My Grandma passed away on Saturday. She has been in and out of the hospital since Christmas. I took the boys up to visit her in ICU on Monday and she wasn’t doing well. It was so hard to see her because she looked so much like my Mom did right before she died. There had been a lot of damage to her lungs and it wasn’t the kind that gets better.
She was released on Saturday around noon and we headed up to her house to visit and help out. When we got there her oxygen levels were very low and the hospice nurse didn’t want us talking to her because every time she talked, her oxygen levels would plummet further. The ambulance ride to her house took a lot out of her. The hospice nurse was detailing the unbelievably long list of medications and care that my Grandma would require and I could tell that my Aunts were overwhelmed.
Bryce and I went for a walk outside and he picked a daffodil.

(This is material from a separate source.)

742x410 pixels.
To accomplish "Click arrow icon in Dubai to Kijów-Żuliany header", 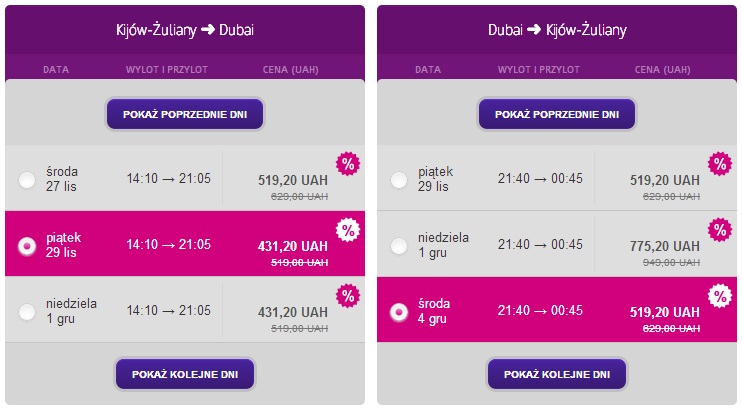I will click(x=534, y=30).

He gave my Grandma the daffodil and it made her smile. She commented on how sweet and cute Bryce was and I told her not to talk with a smile on my face. The respiratory therapist arrived and was able to get her breathing a little more under control and we headed home. At about 9:30 p.m., about 5 hours after we had left her, I got a call telling me that she had passed away.
Let me tell you – I didn’t believe it. We were JUST there. It was so surreal. It took me a couple seconds to process and then the tears started and didn’t stop for hours. I was crying fro my Grandma and also for my Mom. I was up at the house today with my family so that we could help out. I had my husband stay back with the boys because I knew it was going to be a long day and I didn’t want them exposed to all the sadness.
I’m back home now and exhausted. Grief takes a lot out of you. I’m SO thankful that I went up to see her yesterday and so thankful that I know where she is. She is with my Popi and my Mom and she’s not in pain anymore. It’s wonderful to be able to have that to hold onto but I’m still sad that I won’t have her in my life and in my boy’s lives any longer – at least not her physical presence. Plans are underway for her memorial service and I’m sure that it will be beautiful. Thank you in advance for your understanding as I may not be 100% here in the coming weeks.